WANHEARTNEWS.COM - Krisis ekonomi global memberikan tekanan pada perusahaan di seluruh dunia. Perusahaan teknologi yang kerap dianggap lebih tahan terhadap tantangan ekonomi juga merasakan dampak kenaikan biaya dan inflasi.
Xiaomi, misalnya. Perusahaan yang berbasis di Beijing itu harus memangkas 10 persen pegawainya. Langkah tersebut berdampak pada divisi smartphone, layanan internet, dan bidang lainnya.

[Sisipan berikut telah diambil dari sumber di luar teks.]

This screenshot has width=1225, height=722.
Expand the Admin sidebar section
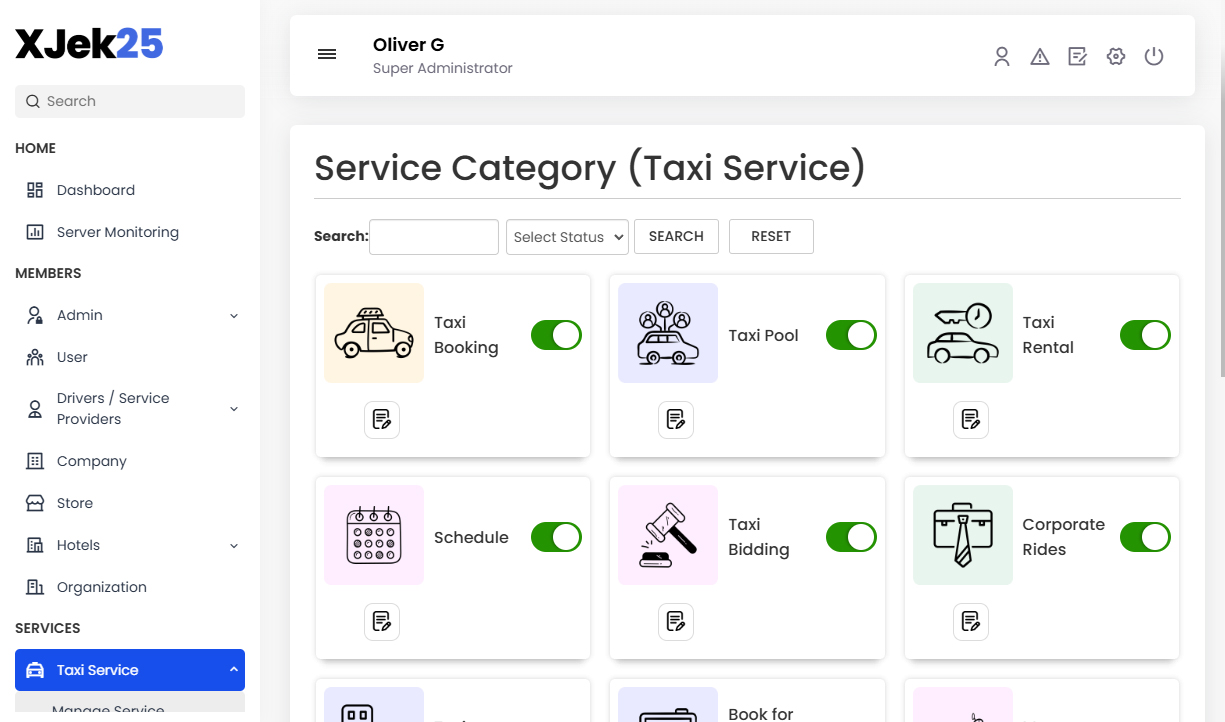click(129, 314)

Berita PHK itu muncul hanya beberapa hari setelah pendiri Xiaomi Lei Jun meluncurkan Xiaomi 13 yang jadi andalan baru perusahaan.

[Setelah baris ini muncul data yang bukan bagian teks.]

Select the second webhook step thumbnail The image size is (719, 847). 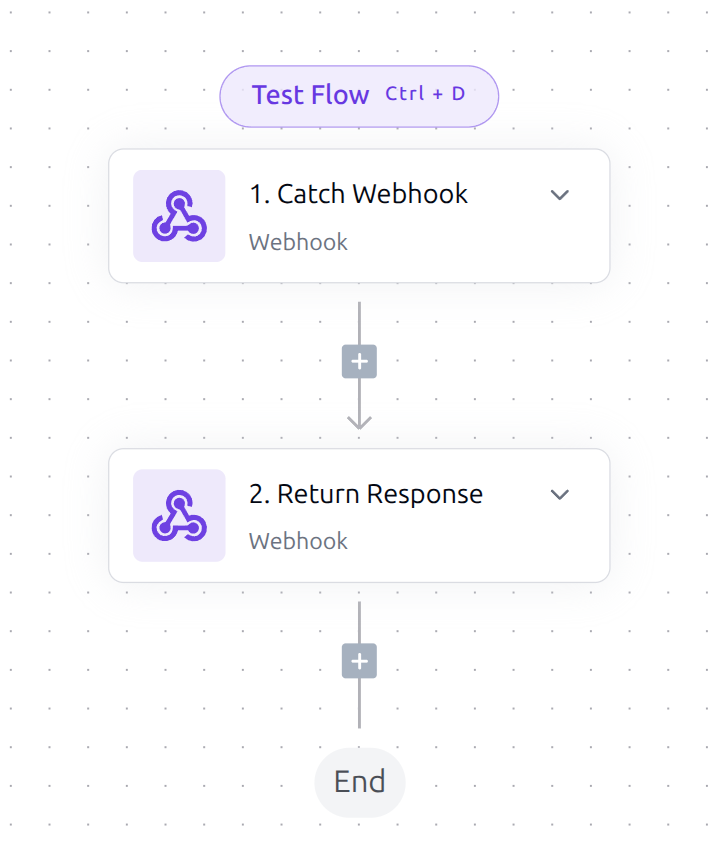click(178, 515)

’’Perusahaan menerapkan optimasi personel rutin dan perampingan organisasi,’’ bunyi pernyataan perwakilan Xiaomi, Selasa (20/12), seperti dikutip South China Morning Post.
Di Tiongkok, PHK massal sering dilakukan atas nama optimasi bisnis. Hal itu untuk menghindari pengawasan otoritas ketenagakerjaan. PHK yang memengaruhi lebih dari 20 bidang pekerjaan harus mendapat izin dari pemerintah dan diproses menurut Undang-Undang Perburuhan Tiongkok.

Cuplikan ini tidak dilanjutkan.